Editor: Shivalik Institute of Real Estate (SIRE)
The Gujarat Real Estate Regulatory Authority (RERA) has issued an order requiring builders to open project-linked bank accounts within the state of Gujarat. This move is aimed at improving transparency and protecting the interests of homebuyers in real estate projects.
According to Gujarat RERA, developers must now open and operate a designated bank account for each project within a bank located in Gujarat. The purpose of this requirement is to ensure that the funds collected from homebuyers are used solely for the specific project they are intended for, thus safeguarding customer investments and preventing the diversion of funds.
RERA mandates that 70% of the funds collected from buyers for a particular real estate project must be deposited in this project-linked account. These funds can only be withdrawn in proportion to the completion of the project and require certification from the architect, engineer, and chartered accountant involved in the project.
By enforcing that these accounts are situated within Gujarat, RERA aims to enhance its monitoring capabilities, ensuring that funds are utilized as per regulatory guidelines. The new order aims to address the concerns of homebuyers who often face delays or issues due to the mismanagement of funds by developers.

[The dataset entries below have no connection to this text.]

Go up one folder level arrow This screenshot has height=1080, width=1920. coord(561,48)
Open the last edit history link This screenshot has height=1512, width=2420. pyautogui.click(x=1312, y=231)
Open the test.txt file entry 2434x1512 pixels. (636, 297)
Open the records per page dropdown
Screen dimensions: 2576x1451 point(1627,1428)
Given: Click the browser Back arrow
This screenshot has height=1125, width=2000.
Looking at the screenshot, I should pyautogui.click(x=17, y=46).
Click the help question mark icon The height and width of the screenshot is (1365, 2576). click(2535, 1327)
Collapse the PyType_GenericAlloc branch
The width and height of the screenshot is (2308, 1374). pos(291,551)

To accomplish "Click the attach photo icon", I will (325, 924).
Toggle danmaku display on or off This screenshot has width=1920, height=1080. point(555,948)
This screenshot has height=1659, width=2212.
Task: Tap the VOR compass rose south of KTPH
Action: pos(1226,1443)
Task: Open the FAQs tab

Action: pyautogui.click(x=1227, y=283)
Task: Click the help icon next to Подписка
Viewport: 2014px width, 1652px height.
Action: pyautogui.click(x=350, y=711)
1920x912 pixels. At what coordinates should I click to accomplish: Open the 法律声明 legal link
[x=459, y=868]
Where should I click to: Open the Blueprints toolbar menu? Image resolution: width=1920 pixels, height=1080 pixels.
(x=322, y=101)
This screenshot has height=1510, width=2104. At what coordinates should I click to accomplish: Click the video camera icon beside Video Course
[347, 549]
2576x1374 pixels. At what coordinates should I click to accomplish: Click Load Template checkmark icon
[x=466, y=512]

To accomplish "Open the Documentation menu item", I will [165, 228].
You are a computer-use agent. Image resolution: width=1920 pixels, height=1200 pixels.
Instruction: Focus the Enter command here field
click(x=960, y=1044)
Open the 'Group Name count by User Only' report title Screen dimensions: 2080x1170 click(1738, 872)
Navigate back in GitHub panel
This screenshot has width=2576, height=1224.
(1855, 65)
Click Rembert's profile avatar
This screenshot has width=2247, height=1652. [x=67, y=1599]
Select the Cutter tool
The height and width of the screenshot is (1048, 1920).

Ensuring that funds remain within state jurisdiction will also facilitate closer scrutiny and more straightforward redressal processes in case of disputes. This measure is expected to boost buyer confidence in the state's real estate market and ensure greater accountability among developers.
Builders have been instructed to comply with this order immediately, and failure to do so could result in penalties or other regulatory actions by Gujarat RERA. This initiative is a significant step towards enhancing transparency and fostering trust in the real estate sector.